Sometimes, all it takes to cure a budget shortfall is to cut one position. As a business move, doing so is just as valid as conducting a much larger layoff. As long as you can show the change was based on business needs, you won’t lose a discrimination case.
Recent case: Beverly worked in housekeeping as a supervisor at a nursing home. She also served temporarily as maintenance director while the nursing home was searching for a permanent director.

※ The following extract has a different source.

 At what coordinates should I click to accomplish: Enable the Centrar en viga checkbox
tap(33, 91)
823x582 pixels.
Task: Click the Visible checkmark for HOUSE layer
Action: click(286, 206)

She then returned to her old position.
When Medicare and Medicaid reimbursements fell, the nursing home had to cut costs.
Because it had been getting complaints about cleanliness and morale, it decided eliminating Beverly’s job would save the most money while causing the least operational disruption. She was terminated in what the nursing home called a reduction in force. She was 59 years old.
She sued, alleging age discrimination. She argued that there is no such thing as a RIF of one. By her reasoning, she had really been cut because of her age and the nursing home shouldn’t be allowed to argue that it carried out a RIF.
The court disagreed. It said a RIF doesn’t have to involve more than one employee. If the economics only require one position to be cut, that’s still a legitimate RIF. (Alferink v. Manor Care, No. 1:11-CV-2359, ND OH, 2012)
Final note: Economic reasons are almost always a winning termination strategy.